Hi!
I'm trying to setup a basic sparse-set based ECS for game development.
I tried the following approach:
GDOCTestWorld :: struct {
position_components : ecs.ComponentContainer(PositionComponent, MAX_ENTITIES),
velocity_components : ecs.ComponentContainer(VelocityComponent, MAX_ENTITIES),
drawable_components : ecs.ComponentContainer(DrawableComponent, MAX_ENTITIES),
collision_components : ecs.ComponentContainer(CollisionComponent, MAX_ENTITIES),
using base : ecs.World
}
main :: proc() {
world := GDOCTestWorld {}
[...]
}
So, ComponentContainer is a sparse-set and I create and insert the containers manually in a sructure with subtype of ecs.World.

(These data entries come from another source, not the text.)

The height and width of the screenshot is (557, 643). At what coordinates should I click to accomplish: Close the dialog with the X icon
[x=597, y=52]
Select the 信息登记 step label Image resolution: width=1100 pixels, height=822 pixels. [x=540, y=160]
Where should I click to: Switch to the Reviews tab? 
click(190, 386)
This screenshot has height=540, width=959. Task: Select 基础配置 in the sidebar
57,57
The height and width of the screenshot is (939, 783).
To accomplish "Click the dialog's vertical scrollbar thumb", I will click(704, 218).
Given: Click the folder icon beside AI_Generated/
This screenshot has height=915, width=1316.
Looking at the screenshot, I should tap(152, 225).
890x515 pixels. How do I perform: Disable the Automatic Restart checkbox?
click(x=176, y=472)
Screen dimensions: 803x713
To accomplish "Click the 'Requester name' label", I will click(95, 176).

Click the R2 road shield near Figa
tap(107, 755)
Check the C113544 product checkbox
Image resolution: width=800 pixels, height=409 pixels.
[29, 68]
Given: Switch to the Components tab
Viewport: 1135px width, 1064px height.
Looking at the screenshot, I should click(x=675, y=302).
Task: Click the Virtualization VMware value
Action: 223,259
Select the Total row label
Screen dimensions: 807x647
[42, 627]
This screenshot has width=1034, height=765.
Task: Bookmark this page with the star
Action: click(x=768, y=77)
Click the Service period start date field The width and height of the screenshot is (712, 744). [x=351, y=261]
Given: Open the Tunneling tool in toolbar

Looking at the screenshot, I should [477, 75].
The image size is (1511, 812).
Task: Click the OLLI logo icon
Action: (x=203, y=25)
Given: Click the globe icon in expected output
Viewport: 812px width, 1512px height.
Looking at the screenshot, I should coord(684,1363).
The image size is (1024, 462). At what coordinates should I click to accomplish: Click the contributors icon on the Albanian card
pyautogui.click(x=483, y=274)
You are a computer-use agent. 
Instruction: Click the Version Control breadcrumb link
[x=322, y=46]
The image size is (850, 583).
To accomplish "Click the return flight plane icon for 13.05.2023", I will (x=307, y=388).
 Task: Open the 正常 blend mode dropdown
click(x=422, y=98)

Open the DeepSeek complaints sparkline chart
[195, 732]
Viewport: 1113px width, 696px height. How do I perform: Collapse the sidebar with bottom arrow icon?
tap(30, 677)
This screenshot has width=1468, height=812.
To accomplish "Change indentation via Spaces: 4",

When I run the project, I'm given the following warning: Warning: Declaration of 'world' may cause a stack overflow due to its type 'GDOCTestWorld' having a size of 400096 bytes
Searching here, on discord, I learned that structs area allocated to the stack, so I can see a reason for the warning, so I tried to change my struct, now by using the following approach:
GDOCTestWorld :: struct {
position_components : ^ecs.ComponentContainer(PositionComponent, MAX_ENTITIES),
[...]
}
main :: proc() {
world := GDOCTestWorld {
position_components = new(ecs.ComponentContainer(PositionComponent, MAX_ENTITIES)),
[...]
}
[...]
}
And now it still works, but without the warning.
But, shouldn't pointers be always pointing to something? I didn't create the "something" anywhere... Where are the concrete values the pointer are pointing to?
Am I missing something? Is there a better approach than mine?
I'm not familiar with manually memory management languages, I'm still figuring things out.